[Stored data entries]
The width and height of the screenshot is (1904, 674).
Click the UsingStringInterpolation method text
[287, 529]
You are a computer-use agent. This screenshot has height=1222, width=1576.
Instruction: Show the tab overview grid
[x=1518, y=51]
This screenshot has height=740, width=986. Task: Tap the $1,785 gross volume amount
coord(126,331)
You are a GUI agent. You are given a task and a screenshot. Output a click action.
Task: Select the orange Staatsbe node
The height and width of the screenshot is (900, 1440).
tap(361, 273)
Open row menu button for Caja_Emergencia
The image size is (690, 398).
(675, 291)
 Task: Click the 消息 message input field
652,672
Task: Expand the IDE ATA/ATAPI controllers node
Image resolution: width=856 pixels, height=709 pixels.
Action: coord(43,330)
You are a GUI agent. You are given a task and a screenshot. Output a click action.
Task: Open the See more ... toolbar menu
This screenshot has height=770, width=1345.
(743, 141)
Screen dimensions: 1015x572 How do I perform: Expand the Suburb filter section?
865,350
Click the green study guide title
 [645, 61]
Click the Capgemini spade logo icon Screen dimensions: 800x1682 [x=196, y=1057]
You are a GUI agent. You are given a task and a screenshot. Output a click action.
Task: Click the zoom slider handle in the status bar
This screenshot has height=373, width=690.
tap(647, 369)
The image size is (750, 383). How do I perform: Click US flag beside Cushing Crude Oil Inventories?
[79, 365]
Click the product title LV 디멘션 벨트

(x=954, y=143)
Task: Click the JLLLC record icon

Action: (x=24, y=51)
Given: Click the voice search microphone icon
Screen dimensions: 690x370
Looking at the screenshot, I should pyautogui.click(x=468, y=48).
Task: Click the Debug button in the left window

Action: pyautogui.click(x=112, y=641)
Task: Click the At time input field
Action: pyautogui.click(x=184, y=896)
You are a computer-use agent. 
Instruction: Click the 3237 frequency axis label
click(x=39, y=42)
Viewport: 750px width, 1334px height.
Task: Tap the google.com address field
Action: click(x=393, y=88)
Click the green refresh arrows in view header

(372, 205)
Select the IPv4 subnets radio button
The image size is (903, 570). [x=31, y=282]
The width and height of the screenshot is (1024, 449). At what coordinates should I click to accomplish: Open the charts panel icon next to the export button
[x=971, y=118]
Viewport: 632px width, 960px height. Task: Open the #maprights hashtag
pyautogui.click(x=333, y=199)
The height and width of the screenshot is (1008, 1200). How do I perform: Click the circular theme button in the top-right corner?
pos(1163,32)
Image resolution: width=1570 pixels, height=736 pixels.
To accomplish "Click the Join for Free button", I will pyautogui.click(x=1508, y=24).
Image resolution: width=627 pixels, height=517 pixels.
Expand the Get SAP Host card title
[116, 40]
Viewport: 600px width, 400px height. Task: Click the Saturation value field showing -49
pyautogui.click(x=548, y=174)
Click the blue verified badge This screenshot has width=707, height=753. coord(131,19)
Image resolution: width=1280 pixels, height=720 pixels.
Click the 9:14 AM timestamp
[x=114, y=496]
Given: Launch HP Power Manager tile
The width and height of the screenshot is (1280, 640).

* PROBLEM *
The answer must consist of every line from the entries above that contains the string "node".

* TASK RESULT *
Task: Select the orange Staatsbe node
Task: Expand the IDE ATA/ATAPI controllers node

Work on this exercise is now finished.